Goal of the exercise: Put the records into a two-column CSV with the headers instruction and answer, one row per instruction with its answer. Put each value in its own quoted field with line breaks turned into spaces, and include only the records starting with the line containing "Task: Click download" and going on through the line containing "click(481, 566)".

§ §

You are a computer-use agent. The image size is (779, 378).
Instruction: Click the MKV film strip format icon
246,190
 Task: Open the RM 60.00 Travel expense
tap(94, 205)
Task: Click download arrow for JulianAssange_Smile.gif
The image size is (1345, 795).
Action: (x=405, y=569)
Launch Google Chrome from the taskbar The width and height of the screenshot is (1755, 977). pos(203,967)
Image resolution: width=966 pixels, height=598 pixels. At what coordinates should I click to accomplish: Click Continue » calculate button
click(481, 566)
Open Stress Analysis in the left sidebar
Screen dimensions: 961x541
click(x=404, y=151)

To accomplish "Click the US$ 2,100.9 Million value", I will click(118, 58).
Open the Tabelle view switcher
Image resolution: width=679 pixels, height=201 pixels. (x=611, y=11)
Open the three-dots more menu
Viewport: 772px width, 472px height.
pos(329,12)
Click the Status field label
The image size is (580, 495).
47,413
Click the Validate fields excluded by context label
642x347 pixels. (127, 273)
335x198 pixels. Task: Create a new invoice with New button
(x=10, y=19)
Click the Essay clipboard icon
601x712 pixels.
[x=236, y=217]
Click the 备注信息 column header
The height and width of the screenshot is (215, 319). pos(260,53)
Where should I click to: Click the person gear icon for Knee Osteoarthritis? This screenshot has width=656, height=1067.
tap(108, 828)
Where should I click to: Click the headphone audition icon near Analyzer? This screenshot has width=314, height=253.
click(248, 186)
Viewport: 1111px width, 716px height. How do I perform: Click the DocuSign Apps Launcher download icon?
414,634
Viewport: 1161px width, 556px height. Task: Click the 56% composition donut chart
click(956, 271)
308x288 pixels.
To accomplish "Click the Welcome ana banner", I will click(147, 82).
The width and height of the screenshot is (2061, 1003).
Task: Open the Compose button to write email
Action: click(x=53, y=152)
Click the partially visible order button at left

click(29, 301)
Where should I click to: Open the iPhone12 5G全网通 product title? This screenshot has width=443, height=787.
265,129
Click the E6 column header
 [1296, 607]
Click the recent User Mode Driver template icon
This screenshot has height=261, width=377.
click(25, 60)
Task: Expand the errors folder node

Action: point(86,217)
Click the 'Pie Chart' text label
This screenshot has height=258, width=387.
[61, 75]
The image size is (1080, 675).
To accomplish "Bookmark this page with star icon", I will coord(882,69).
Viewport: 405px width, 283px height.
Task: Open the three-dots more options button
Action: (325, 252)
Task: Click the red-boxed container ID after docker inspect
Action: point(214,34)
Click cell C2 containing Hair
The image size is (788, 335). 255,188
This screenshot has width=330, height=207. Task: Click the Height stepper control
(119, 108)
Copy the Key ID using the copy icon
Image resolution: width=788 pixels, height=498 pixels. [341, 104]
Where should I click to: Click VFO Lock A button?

§ §

Response to the exercise:
instruction,answer
"Task: Click download arrow for JulianAssange_Smile.gif The image size is (1345, 795).","Action: (x=405, y=569)"
"Launch Google Chrome from the taskbar The width and height of the screenshot is (1755, 977).","pos(203,967)"
"Image resolution: width=966 pixels, height=598 pixels. At what coordinates should I click to accomplish: Click Continue » calculate button","click(481, 566)"